#### [Written request]
Show each line of the listing below that contains the word "Open".

#### [Excerpted data]
►
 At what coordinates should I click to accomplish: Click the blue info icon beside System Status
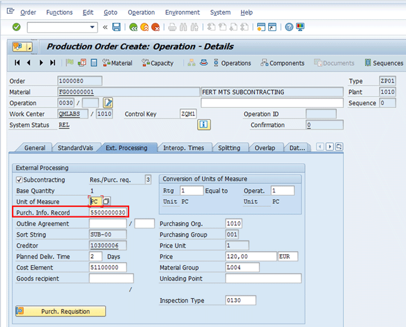[x=204, y=125]
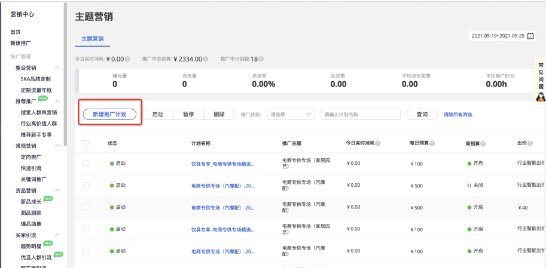Click help icon beside 今日实时消耗 summary
Viewport: 546px width, 268px height.
click(128, 59)
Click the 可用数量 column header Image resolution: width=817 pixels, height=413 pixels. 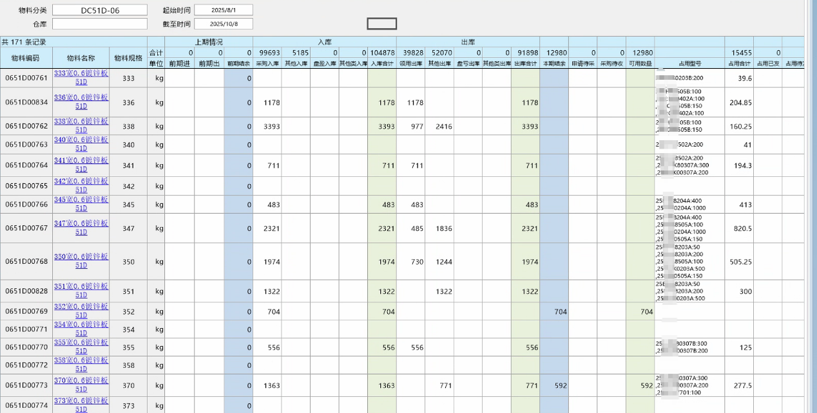pyautogui.click(x=640, y=64)
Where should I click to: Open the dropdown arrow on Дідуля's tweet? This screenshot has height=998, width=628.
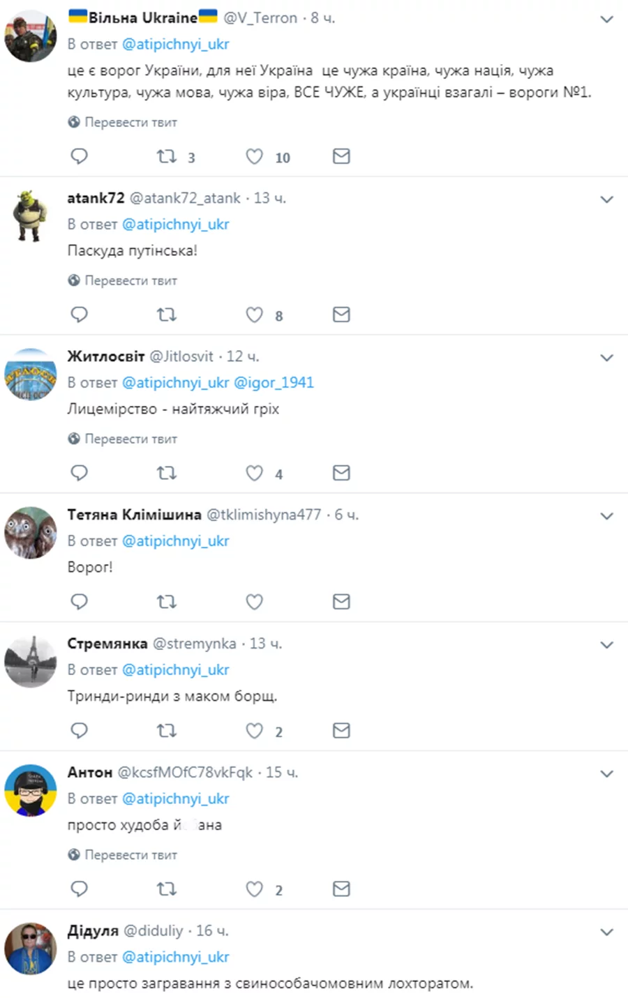coord(607,932)
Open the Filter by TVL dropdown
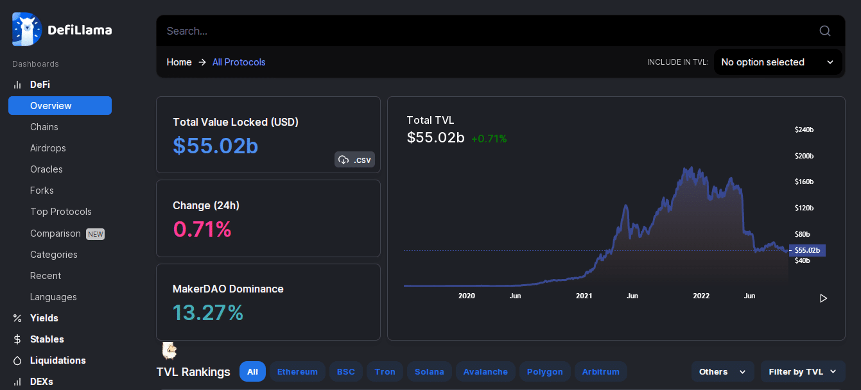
◄
#### [Result of the task]
Where should I click to: Open the dropdown arrow on Дідуля's tweet? This screenshot has height=998, width=628.
Open the Filter by TVL dropdown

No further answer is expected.